If an electron (e^(-)) configuration is not in the GROUND state, then it is in the EXCITED state.

Sodium has 11 electrons. Here are 3 possible electron configurations:

Ground state:

1s^2 2s^2 2p^6 3s^1: no electrons are excited from their default configuration.

Excited state "a":

1s^2 2s^2 2p^6 3p^1: one 3s electron jumped into the 3p orbital; "589 nm" transition.

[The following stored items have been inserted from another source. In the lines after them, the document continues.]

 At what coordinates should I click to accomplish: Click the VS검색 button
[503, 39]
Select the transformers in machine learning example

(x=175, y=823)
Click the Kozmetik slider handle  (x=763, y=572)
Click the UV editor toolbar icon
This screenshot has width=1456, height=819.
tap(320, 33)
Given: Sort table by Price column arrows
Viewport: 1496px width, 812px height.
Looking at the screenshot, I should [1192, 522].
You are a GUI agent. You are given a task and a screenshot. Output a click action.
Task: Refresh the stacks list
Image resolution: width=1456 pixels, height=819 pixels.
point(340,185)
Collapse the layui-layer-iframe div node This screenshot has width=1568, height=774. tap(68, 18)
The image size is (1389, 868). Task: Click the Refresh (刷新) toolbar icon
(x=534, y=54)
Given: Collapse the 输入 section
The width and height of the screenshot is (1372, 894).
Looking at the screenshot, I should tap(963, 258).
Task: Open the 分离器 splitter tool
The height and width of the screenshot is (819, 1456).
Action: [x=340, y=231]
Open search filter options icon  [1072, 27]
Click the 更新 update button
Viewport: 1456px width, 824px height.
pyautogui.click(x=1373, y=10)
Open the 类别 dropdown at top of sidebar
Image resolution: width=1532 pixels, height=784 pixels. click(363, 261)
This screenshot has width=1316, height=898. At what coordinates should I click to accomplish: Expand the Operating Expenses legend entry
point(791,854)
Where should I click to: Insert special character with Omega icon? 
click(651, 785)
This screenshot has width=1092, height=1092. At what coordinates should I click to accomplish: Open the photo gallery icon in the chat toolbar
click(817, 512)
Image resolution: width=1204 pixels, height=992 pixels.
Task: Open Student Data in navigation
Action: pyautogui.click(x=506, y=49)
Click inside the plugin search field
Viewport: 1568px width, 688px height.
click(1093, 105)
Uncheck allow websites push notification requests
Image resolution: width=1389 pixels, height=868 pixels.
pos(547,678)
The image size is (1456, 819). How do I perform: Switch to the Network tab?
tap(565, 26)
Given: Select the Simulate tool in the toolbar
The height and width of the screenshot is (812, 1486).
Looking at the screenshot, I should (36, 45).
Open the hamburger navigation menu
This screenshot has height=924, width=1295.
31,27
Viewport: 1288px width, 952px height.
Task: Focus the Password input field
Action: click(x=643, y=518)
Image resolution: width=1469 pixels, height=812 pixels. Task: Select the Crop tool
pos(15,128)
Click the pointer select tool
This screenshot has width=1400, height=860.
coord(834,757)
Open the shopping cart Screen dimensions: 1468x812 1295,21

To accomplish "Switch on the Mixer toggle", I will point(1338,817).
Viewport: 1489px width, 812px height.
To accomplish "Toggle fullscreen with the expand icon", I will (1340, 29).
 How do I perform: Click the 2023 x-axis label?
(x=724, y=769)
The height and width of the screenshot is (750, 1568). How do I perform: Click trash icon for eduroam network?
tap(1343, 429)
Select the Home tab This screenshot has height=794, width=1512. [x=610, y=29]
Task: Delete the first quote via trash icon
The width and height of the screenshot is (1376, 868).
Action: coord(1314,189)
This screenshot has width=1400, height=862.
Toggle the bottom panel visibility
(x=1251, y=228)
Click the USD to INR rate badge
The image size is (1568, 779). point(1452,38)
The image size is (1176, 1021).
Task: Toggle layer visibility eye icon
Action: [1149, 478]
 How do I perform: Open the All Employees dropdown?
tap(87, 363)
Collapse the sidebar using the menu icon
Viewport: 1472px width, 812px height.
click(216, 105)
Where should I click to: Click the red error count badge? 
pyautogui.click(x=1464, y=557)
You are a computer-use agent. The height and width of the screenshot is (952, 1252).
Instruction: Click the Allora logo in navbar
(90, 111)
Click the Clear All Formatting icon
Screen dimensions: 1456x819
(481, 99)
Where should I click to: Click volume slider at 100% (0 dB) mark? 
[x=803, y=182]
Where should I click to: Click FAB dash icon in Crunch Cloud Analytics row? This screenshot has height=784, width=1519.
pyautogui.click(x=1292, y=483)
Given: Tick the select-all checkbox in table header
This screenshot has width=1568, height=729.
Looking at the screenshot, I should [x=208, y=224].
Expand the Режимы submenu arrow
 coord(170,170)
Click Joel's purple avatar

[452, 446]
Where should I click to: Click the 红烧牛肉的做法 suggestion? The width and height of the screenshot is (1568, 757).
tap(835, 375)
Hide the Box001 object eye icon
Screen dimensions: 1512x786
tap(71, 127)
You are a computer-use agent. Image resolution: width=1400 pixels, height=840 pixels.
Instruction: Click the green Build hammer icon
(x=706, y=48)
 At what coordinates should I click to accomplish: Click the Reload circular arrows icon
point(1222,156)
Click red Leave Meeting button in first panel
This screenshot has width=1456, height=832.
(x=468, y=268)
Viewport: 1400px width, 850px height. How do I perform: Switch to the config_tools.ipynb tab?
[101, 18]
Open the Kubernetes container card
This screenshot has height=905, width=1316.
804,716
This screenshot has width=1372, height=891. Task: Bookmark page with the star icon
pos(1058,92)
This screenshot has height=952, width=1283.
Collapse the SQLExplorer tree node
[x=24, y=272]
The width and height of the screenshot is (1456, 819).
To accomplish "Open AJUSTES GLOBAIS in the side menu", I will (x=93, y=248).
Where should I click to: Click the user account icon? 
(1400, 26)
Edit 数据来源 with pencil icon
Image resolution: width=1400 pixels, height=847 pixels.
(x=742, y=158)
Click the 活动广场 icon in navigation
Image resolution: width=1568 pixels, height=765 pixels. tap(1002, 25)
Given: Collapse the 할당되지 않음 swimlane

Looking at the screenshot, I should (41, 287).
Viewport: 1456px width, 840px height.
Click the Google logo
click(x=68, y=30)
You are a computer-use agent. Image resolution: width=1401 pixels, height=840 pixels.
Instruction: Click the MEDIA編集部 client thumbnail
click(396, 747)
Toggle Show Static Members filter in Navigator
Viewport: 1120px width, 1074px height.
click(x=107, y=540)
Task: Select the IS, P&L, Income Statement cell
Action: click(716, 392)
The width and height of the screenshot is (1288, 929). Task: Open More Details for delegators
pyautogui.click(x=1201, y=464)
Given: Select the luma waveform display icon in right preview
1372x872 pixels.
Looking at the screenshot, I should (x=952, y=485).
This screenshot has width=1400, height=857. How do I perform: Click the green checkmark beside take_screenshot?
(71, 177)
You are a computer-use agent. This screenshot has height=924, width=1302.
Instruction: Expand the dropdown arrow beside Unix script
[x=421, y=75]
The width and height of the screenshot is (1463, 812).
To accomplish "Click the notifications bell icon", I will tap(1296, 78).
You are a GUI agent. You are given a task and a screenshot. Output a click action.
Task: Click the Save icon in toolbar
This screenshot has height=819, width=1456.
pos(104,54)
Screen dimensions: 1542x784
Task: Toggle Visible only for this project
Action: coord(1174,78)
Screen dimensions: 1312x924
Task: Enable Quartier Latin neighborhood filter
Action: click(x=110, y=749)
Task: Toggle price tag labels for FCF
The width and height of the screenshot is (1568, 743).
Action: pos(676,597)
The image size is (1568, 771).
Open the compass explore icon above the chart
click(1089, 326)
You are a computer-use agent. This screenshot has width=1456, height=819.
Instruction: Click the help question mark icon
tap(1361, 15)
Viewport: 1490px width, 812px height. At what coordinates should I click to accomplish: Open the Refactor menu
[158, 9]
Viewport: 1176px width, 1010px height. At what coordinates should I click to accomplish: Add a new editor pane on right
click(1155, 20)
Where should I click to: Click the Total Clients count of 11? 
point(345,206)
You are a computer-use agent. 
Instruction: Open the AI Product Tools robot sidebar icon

Excited state "b" (alternative to "a", but not consecutive):

1s^2 2s^2 2p^6 4p^1: one 3s electron jumped into the 4p orbital; "330 nm" transition. (Jumping into the 3d is forbidden; only DeltaL = pm1 is allowed.)

In the ground state, one would build the electron configuration by filling orbital sublevels in order from lowest to highest energy. For sodium, the ordering goes 1s, 2s, 2p, 3s, 3p.

(Although the next highest energy levels are 4s, 3d, and then 4p, a transition from the 3s will not successfully go into the 3d unless it goes into the 3p first. It can only go to the 3p or the 4p in one step, if there is enough energy.)

The maximum number of electrons held by each sublevel is determined by the Pauli Exclusion Principle, m_s, l, and m_l:

• m_s = pm "1/2"; therefore, one orbital, where all electrons in it have the same quantum numbers except for m_s, can only have two electrons, each of opposite spin (\mathbf(m_s)) to the other.

• l = 0, 1, 2, . . . , n-1 where 0 -> s, 1 -> p, 2 -> d, etc. This determines the shape of the orbital.

• m_l = 0, pm1, pm2, . . . , pml determines the number of orientations an orbital can have in order to be unique and orthonormal to the others. In other words, this ultimately tells you the number of orbitals in a subshell.

To determine excited state configuration, compare it to the ground-state. Which electrons were moved to which orbitals?

Evidently, if the configurations differ, then the atom is NOT in its ground state and it must be in an excited state.